Though, lately, nerves buzzed on high static after the Salarian, Dr. Mordin Solus, started to tear apart the Reaper IFF. Maybe Shepard's reason for kicking back and doing unimportant shit was just to relax her own nerves. Or maybe she really was just a hypocrite. That's what the crew always wondered.

But truthfully, Garrus knew that Shepard was waiting for Dr. Mordin to decipher the Reaper IFF, the final piece of the Omega 4 puzzle.

He knew it. But he didn't say anything, unlike every other damn crew member who always did their damndest to talk to Shepard. About anything. Including the weather.. or Reaper IFFs.

Maybe that's why Foucault decided to spend some of her time hiding away from the crew. Maybe that's why Shepard would meet Garrus, pull him away from his station, sit down in his quarters and teach him how to play a human game she called 'Chess'. You know, just... biding time. Not that he minded. It was that or calibrating, and he was sick of callibrating weapons systems.

When it came to chess, the rules were simple yet the strategies behind the human game were complex. Garrus Vakarian was surprised that humans were capable of creating such a universally appealing war game. Within a few days of practice, the turian applied his strategic insight across the board and even started to challenge the commander on equal tier.

Garrus started to love chess. The game satisfied his turian sensibilities. If he survived this Omega 4 relay mission, he imagined teaching his sister how to play and perhaps he would market the game to other family members. Vakarian had an odd feeling chess would catch on very quickly among his people.

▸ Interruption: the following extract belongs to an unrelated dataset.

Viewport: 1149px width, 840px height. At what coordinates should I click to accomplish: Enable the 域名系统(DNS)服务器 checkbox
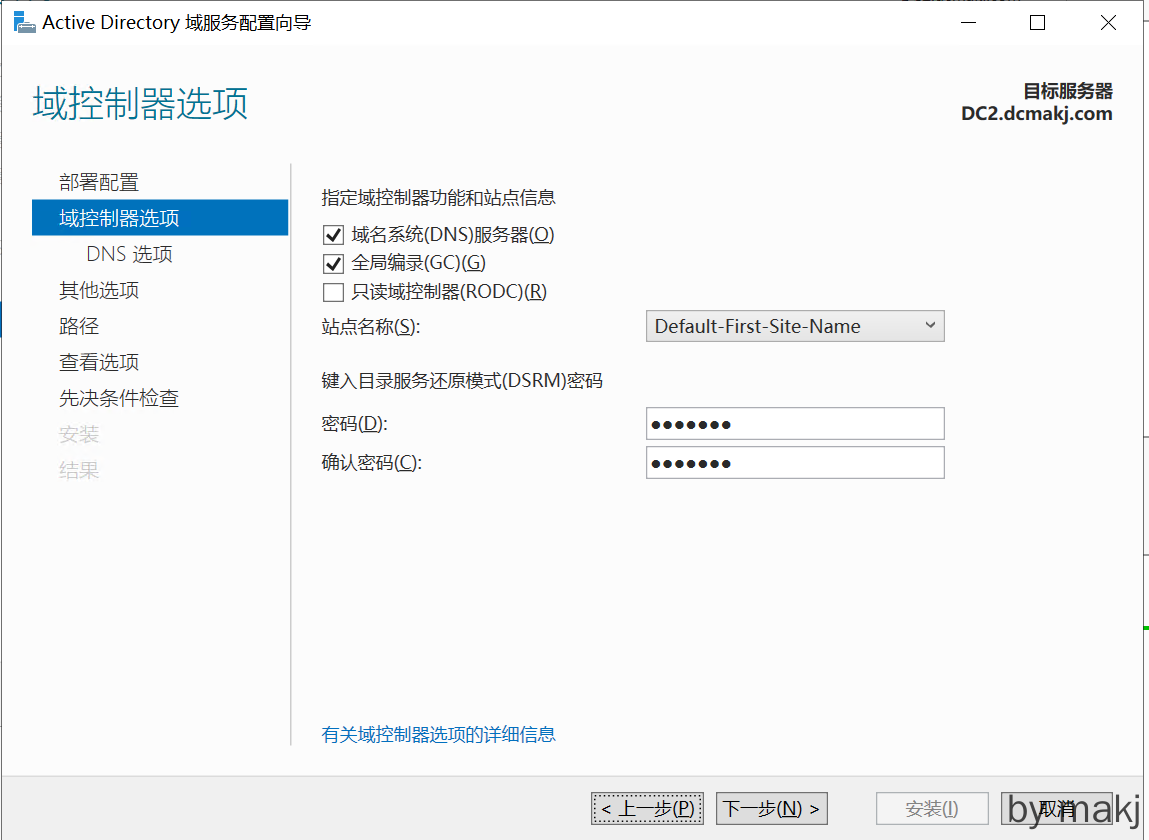pyautogui.click(x=333, y=236)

"You know Commander," Garrus started, his deep voice rattling the interior of his armor. "If you had taken your sweet time running chores, borrowing heat sinks, and shopping instead of recruiting me on Omega ... I might be a dead turian right now. Granted, I'd probably get some rest for a change... Buuut, I'd still be dead."

"Right. Because taking the time to save your sorry rogue ass was on the top of my priority list," Foucault Shepard muttered bitterly, pushing her pawn one space up to block an attack on her queen.

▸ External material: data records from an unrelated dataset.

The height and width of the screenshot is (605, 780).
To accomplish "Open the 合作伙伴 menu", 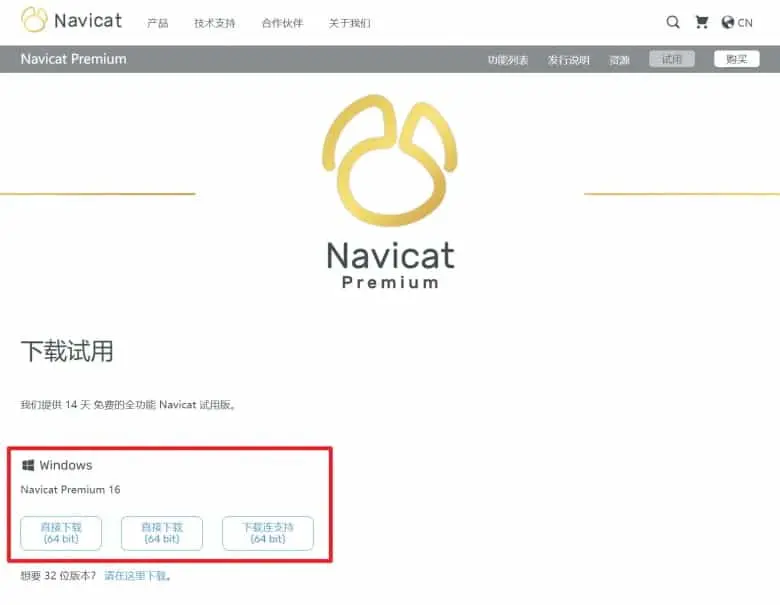I will click(x=282, y=23).
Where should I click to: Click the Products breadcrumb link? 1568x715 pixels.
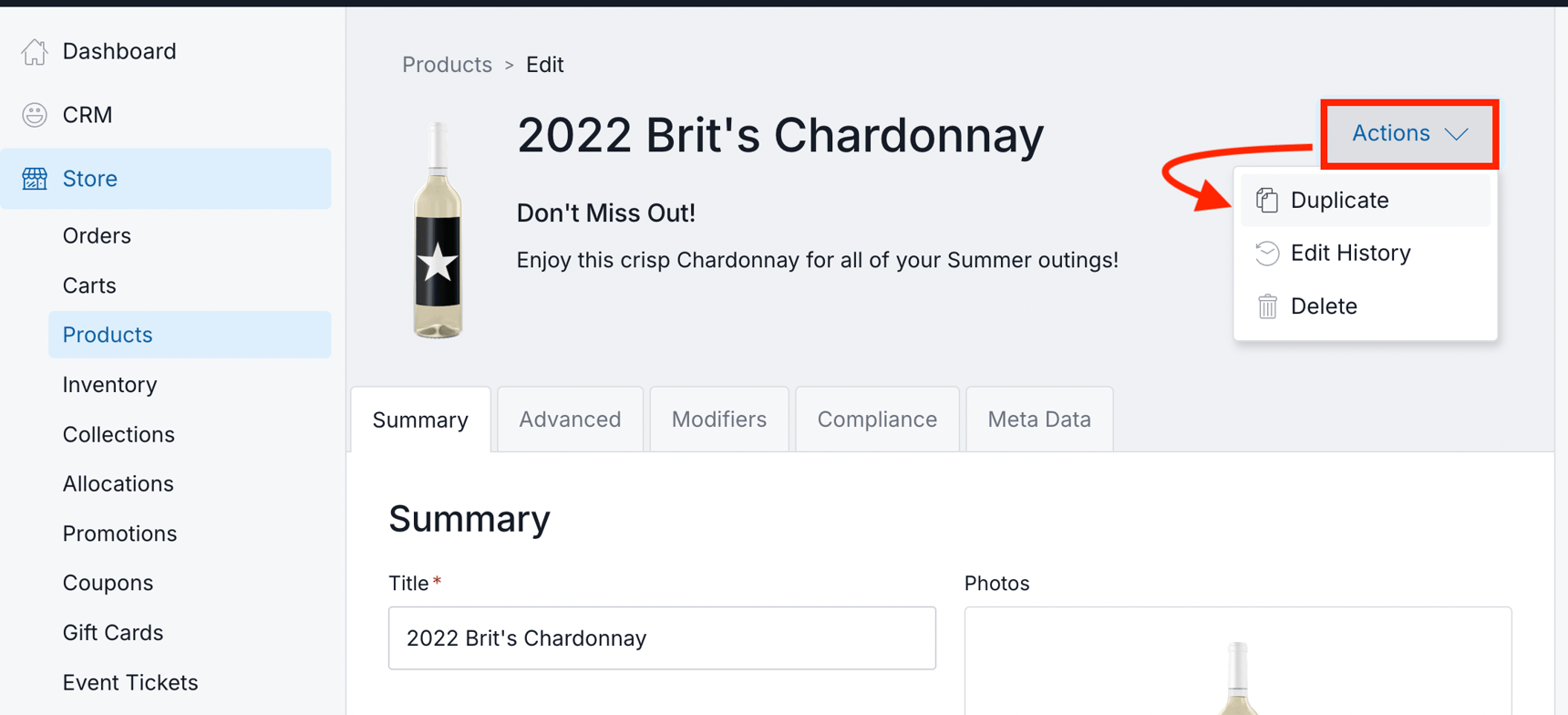(447, 65)
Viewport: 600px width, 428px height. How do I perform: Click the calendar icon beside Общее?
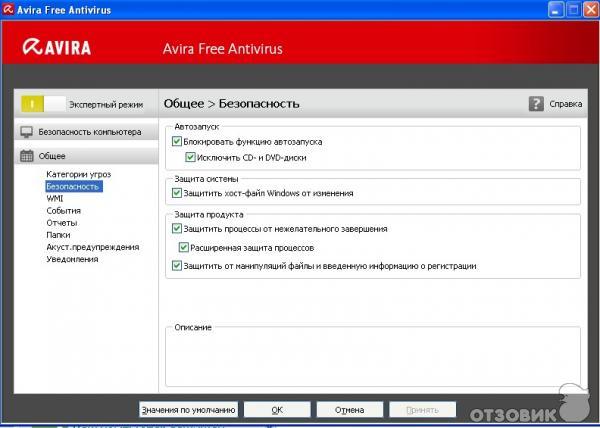[x=27, y=156]
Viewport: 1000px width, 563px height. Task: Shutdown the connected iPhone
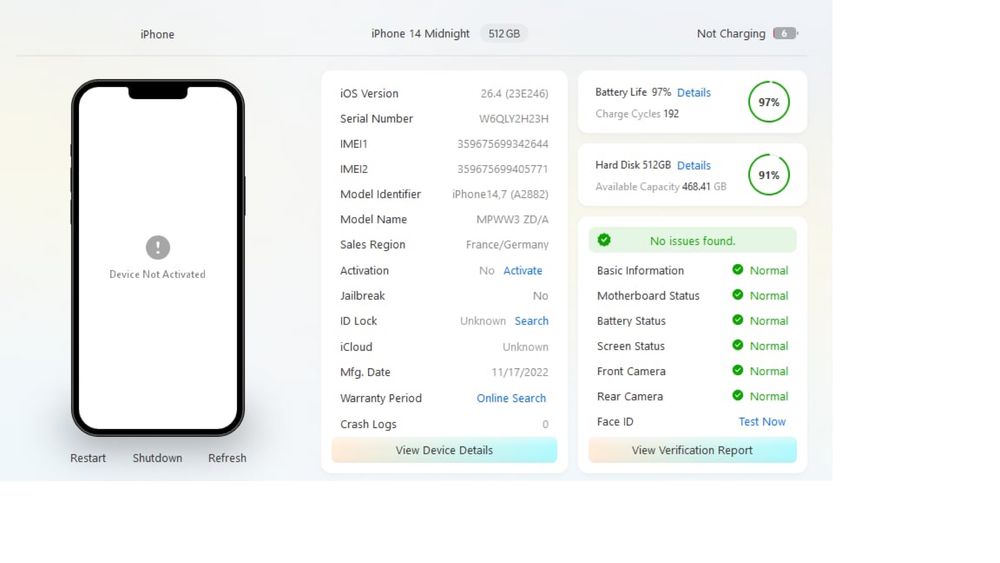point(158,458)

Officer Vakarian smiled, relaxing his side cheek plates as his nostrils flared slightly.

Commander Shepard raised her brows in response, pursing her lips and flicking her wrist.

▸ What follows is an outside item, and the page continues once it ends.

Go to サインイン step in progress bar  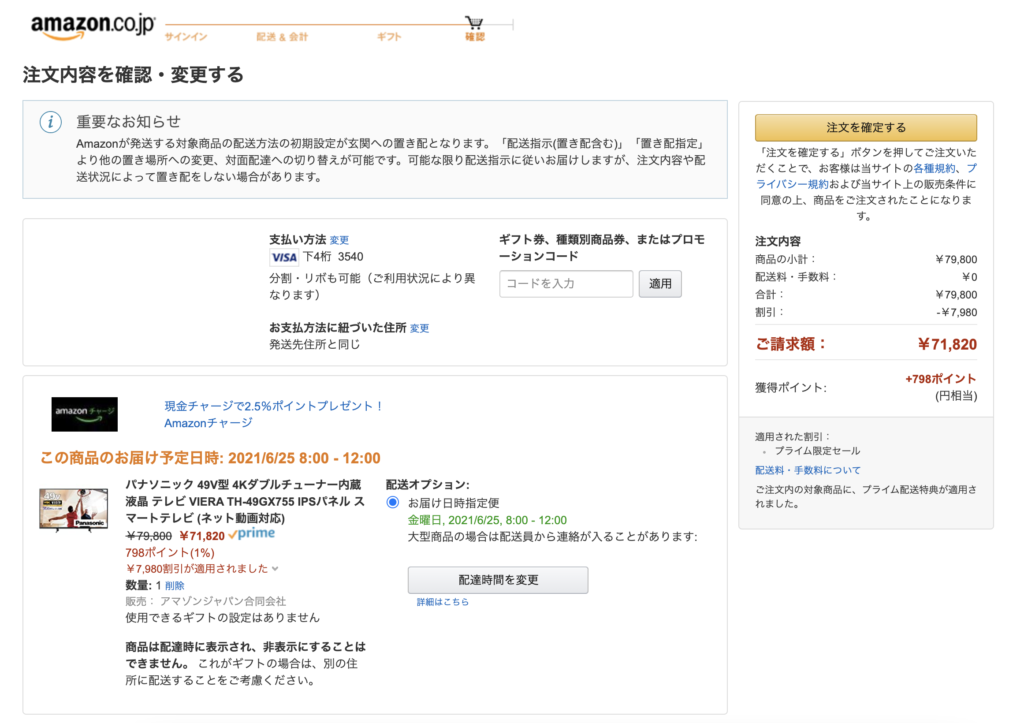[x=186, y=37]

Spending long hours together on battle and in private started to expose body language unique between Garrus and Shepard. The turian noticed he began to exhibit some strange habits, such as facial mimicry specific to human emotion. For one, turians do not smile with their faces like humans do. Typically, when a turian expresses some pleasure or joy, they push their weight onto their toes and step backward while turning their heads, creating a low rattle few species can detect audibly. These days however, Garrus started to notice he would relax his mandibles and reveal his teeth, mimicking a human grin - or what he thought was a human grin. Likewise, Shepard borrowed a few turian language cues. The human lacked important physical features like cheek plates or an exoskeleton, so she often exaggerated her movement and puffed her cheeks to get certain points across. Then again, as the Commander was spending more time with aliens, Garrus noticed she was beginning to adopt a wide field of expressions that were not just specifically turian.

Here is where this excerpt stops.